> **PROBLEM DESCRIPTION**
Report every line in the records below that holds the word "agent".
━━━━━ DATA FOR THE TASK
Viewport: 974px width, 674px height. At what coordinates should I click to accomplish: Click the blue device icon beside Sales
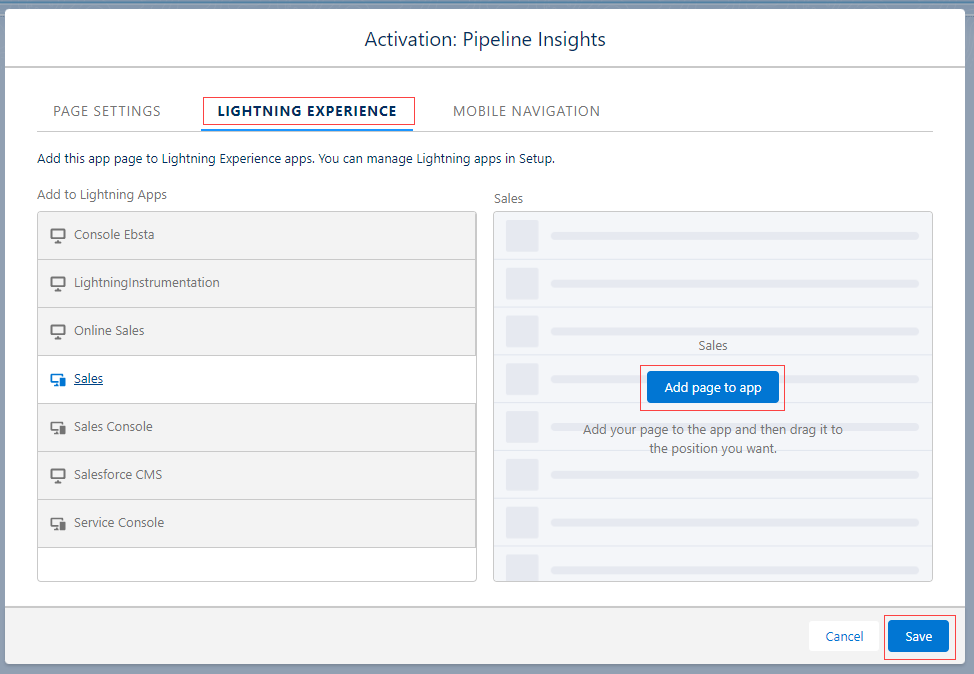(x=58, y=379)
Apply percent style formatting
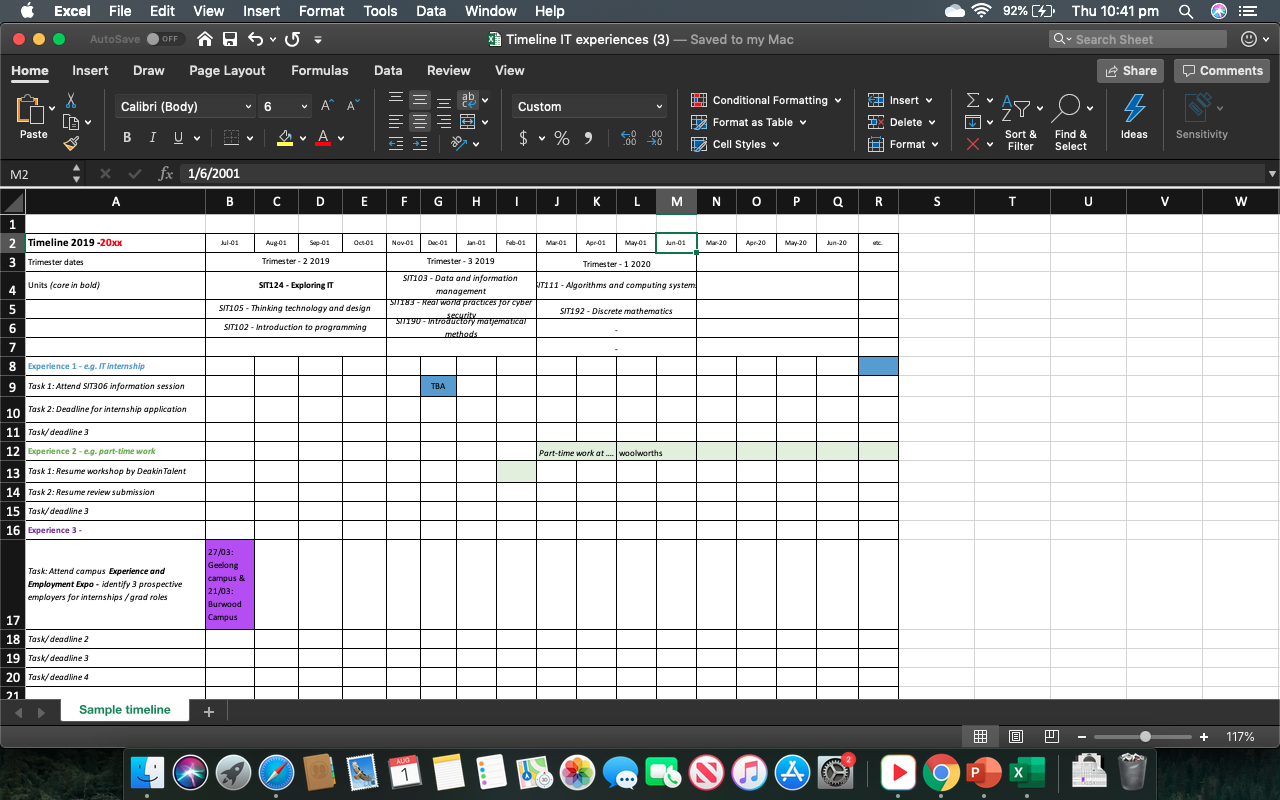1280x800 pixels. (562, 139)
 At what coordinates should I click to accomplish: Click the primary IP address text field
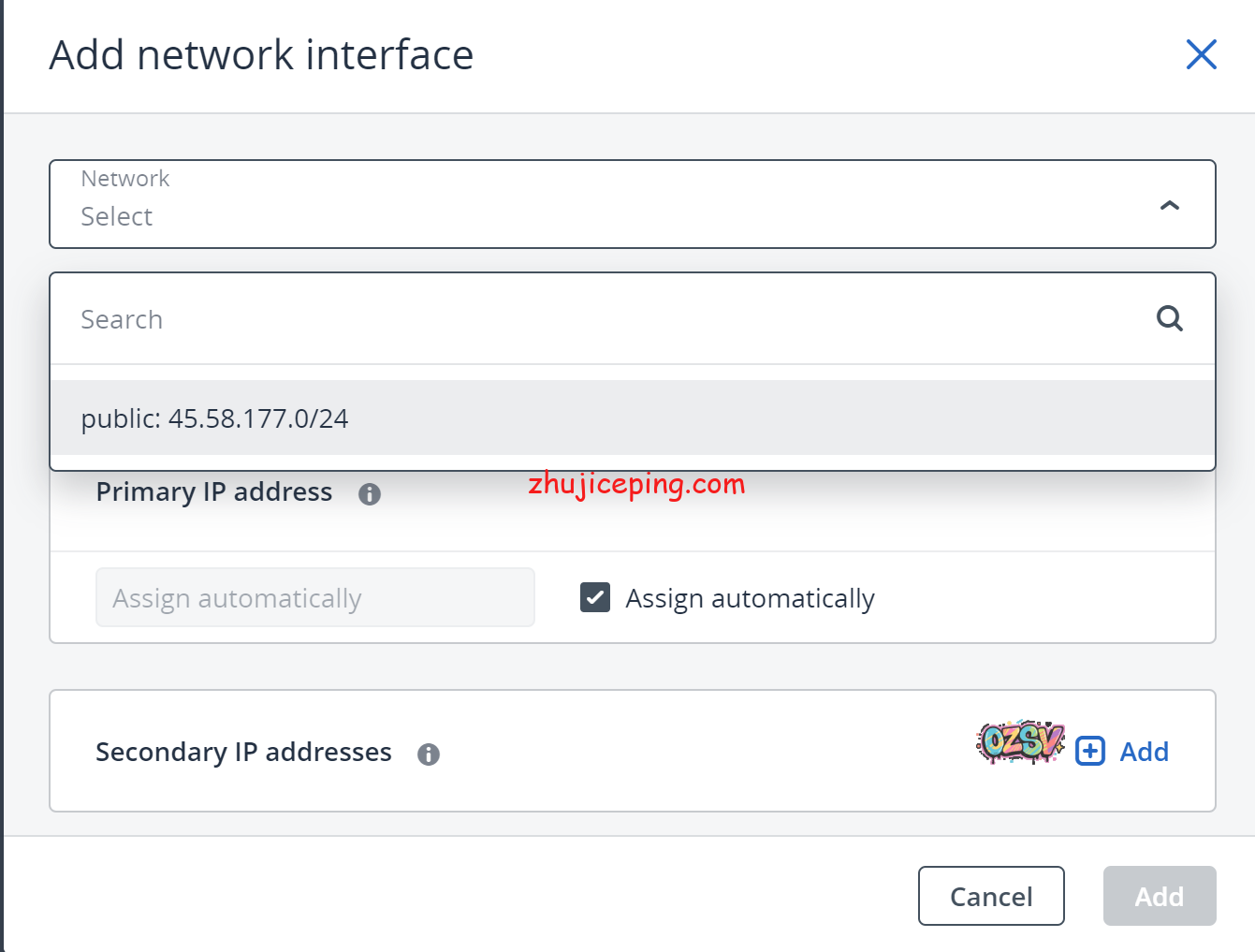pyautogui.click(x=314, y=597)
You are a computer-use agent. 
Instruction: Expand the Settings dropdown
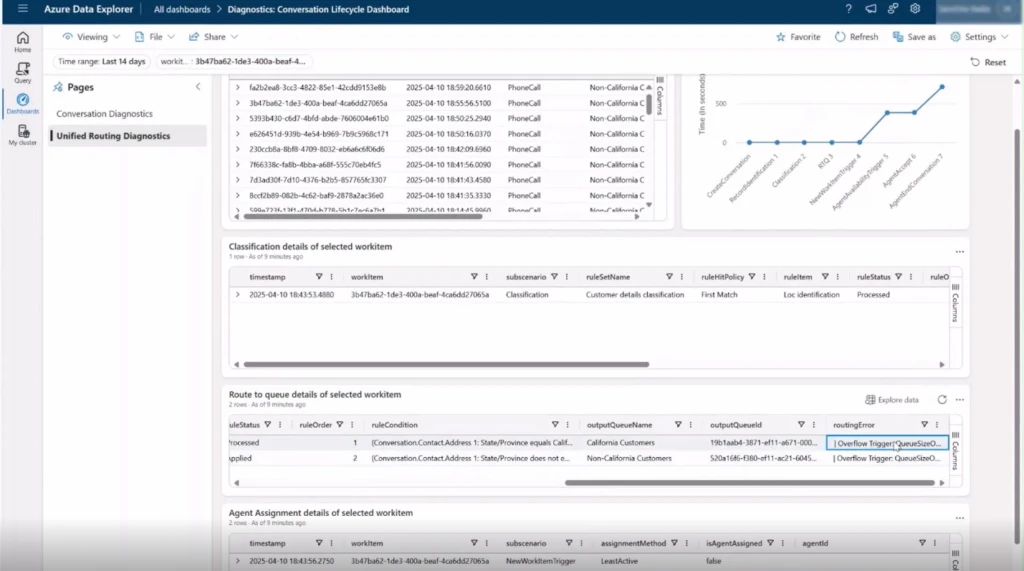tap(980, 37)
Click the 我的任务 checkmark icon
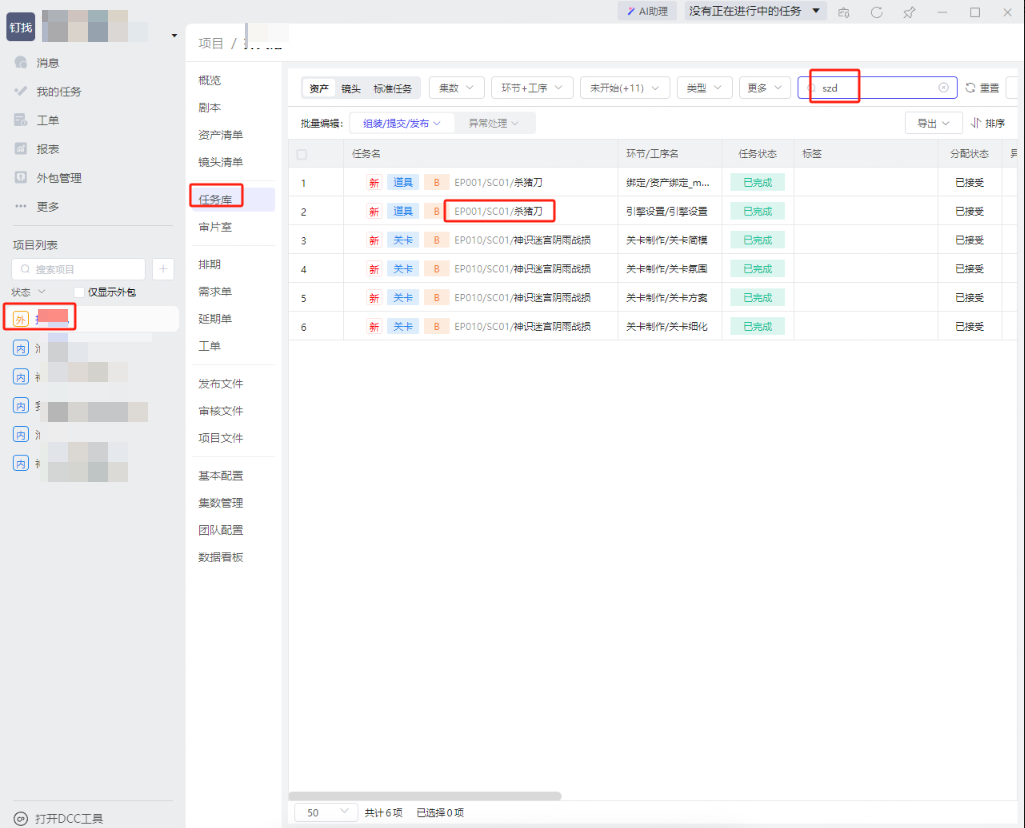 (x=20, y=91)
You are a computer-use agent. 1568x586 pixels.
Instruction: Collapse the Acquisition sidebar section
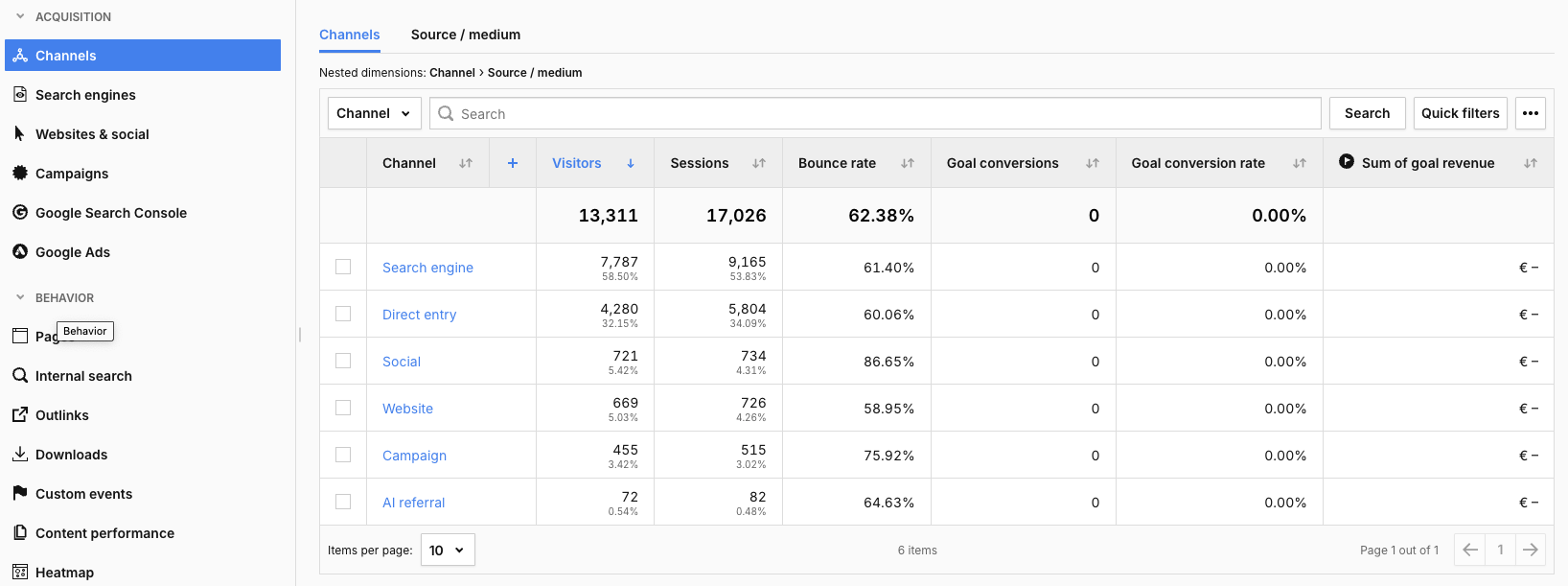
━━━━━━━━━━
> **ANSWER TO THIS EXERCISE**
You are a computer-use agent. 
You are a computer-use agent. 1568x586 pixels.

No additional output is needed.